# Your task
Copy out, word for word, the lines from the start of the data below through the line containing "[ТОП-5 способов охлаждения", and no others.

# Provided material
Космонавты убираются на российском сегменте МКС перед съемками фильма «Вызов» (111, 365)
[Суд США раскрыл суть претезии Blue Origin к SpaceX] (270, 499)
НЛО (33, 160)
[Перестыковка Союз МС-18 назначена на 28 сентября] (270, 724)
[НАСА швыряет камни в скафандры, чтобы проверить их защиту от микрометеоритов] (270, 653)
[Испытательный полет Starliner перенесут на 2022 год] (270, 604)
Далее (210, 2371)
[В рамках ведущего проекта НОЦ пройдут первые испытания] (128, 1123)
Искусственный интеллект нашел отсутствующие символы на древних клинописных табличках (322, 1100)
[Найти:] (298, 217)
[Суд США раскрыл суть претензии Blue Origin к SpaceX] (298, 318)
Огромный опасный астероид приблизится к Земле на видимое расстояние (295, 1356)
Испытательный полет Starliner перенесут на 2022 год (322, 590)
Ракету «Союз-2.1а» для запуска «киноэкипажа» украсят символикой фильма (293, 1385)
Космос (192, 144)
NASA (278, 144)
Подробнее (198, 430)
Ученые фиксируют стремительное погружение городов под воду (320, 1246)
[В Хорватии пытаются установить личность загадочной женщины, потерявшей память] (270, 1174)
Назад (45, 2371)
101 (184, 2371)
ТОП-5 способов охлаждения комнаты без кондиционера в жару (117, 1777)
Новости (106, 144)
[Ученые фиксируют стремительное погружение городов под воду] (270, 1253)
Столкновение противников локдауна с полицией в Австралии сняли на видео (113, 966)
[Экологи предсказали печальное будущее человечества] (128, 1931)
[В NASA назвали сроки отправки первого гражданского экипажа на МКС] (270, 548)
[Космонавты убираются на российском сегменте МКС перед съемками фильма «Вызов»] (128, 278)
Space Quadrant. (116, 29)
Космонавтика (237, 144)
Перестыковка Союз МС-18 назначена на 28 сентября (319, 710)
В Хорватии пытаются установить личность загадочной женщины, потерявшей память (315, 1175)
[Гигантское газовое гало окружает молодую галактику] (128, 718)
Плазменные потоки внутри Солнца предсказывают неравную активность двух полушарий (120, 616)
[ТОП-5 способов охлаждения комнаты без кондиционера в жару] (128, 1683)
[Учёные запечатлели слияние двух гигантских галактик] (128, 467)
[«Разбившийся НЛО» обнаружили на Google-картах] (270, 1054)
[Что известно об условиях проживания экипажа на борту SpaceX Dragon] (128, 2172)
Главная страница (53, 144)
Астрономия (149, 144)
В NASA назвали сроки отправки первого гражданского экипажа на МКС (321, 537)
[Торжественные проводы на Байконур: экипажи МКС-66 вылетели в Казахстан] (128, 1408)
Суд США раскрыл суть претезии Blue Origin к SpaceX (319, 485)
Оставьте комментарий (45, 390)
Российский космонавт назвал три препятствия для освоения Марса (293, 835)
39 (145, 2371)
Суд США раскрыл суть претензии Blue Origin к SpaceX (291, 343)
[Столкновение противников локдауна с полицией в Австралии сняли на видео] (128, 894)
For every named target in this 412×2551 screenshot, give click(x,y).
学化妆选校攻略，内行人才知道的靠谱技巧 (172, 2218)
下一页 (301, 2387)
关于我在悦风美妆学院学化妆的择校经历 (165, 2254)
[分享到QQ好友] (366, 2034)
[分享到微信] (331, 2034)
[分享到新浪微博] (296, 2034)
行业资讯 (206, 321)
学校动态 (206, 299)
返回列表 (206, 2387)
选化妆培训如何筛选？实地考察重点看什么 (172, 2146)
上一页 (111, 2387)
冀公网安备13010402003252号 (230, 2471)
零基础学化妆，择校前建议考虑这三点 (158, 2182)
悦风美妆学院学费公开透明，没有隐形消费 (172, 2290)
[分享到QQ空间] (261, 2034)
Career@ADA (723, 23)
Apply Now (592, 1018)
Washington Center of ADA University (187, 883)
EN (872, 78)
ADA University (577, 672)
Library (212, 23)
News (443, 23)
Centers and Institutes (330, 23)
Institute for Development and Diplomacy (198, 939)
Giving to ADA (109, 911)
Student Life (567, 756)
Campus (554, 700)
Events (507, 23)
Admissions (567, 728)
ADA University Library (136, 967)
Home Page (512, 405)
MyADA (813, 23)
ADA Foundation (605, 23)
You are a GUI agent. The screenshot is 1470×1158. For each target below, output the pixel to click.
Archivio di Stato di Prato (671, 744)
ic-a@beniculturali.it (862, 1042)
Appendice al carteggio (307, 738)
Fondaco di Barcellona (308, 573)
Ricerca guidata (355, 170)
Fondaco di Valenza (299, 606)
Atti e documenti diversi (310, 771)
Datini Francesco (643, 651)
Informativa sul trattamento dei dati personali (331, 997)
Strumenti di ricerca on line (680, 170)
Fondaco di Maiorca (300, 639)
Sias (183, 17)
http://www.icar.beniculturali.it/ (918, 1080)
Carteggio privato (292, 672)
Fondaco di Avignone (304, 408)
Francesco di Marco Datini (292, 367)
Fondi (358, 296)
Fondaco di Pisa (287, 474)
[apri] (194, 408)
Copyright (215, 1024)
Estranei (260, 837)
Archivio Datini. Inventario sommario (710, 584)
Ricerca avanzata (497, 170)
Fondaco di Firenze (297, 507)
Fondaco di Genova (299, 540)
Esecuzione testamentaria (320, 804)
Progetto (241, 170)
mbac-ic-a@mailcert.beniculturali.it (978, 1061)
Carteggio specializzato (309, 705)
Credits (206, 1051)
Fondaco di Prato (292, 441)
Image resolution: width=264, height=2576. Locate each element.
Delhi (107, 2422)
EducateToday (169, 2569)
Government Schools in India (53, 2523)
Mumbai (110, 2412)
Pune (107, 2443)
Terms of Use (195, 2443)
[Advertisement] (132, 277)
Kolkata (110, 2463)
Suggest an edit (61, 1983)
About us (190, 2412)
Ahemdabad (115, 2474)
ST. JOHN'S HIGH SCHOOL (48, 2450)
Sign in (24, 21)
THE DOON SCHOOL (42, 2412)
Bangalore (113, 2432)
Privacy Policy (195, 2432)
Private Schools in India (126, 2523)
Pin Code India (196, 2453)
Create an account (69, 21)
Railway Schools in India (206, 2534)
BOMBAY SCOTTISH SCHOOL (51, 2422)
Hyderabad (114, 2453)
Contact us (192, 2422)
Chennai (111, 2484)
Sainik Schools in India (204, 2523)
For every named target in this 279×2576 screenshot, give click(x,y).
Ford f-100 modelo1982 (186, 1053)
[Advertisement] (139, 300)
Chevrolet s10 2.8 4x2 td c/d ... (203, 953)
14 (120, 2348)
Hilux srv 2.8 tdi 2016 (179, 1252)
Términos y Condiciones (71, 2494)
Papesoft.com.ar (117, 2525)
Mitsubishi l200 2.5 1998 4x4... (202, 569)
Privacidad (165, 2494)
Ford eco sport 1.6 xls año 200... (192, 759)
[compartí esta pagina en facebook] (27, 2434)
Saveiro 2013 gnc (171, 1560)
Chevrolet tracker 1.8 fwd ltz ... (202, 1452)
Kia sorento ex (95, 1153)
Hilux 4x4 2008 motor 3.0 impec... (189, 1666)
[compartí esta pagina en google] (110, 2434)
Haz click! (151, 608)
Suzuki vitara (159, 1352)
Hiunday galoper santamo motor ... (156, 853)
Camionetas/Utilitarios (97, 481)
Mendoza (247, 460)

# Solution to the exercise
Космонавты убираются на российском сегменте МКС перед съемками фильма «Вызов» (111, 365)
[Суд США раскрыл суть претезии Blue Origin к SpaceX] (270, 499)
НЛО (33, 160)
[Перестыковка Союз МС-18 назначена на 28 сентября] (270, 724)
[НАСА швыряет камни в скафандры, чтобы проверить их защиту от микрометеоритов] (270, 653)
[Испытательный полет Starliner перенесут на 2022 год] (270, 604)
Далее (210, 2371)
[В рамках ведущего проекта НОЦ пройдут первые испытания] (128, 1123)
Искусственный интеллект нашел отсутствующие символы на древних клинописных табличках (322, 1100)
[Найти:] (298, 217)
[Суд США раскрыл суть претензии Blue Origin к SpaceX] (298, 318)
Огромный опасный астероид приблизится к Земле на видимое расстояние (295, 1356)
Испытательный полет Starliner перенесут на 2022 год (322, 590)
Ракету «Союз-2.1а» для запуска «киноэкипажа» украсят символикой фильма (293, 1385)
Космос (192, 144)
NASA (278, 144)
Подробнее (198, 430)
Ученые фиксируют стремительное погружение городов под воду (320, 1246)
[В Хорватии пытаются установить личность загадочной женщины, потерявшей память] (270, 1174)
Назад (45, 2371)
101 (184, 2371)
ТОП-5 способов охлаждения комнаты без кондиционера в жару (117, 1777)
Новости (106, 144)
[Ученые фиксируют стремительное погружение городов под воду] (270, 1253)
Столкновение противников локдауна с полицией в Австралии сняли на видео (113, 966)
[Экологи предсказали печальное будущее человечества] (128, 1931)
[В NASA назвали сроки отправки первого гражданского экипажа на МКС] (270, 548)
[Космонавты убираются на российском сегменте МКС перед съемками фильма «Вызов»] (128, 278)
Space Quadrant. (116, 29)
Космонавтика (237, 144)
Перестыковка Союз МС-18 назначена на 28 сентября (319, 710)
В Хорватии пытаются установить личность загадочной женщины, потерявшей память (315, 1175)
[Гигантское газовое гало окружает молодую галактику] (128, 718)
Плазменные потоки внутри Солнца предсказывают неравную активность двух полушарий (120, 616)
[ТОП-5 способов охлаждения комнаты без кондиционера в жару] (128, 1683)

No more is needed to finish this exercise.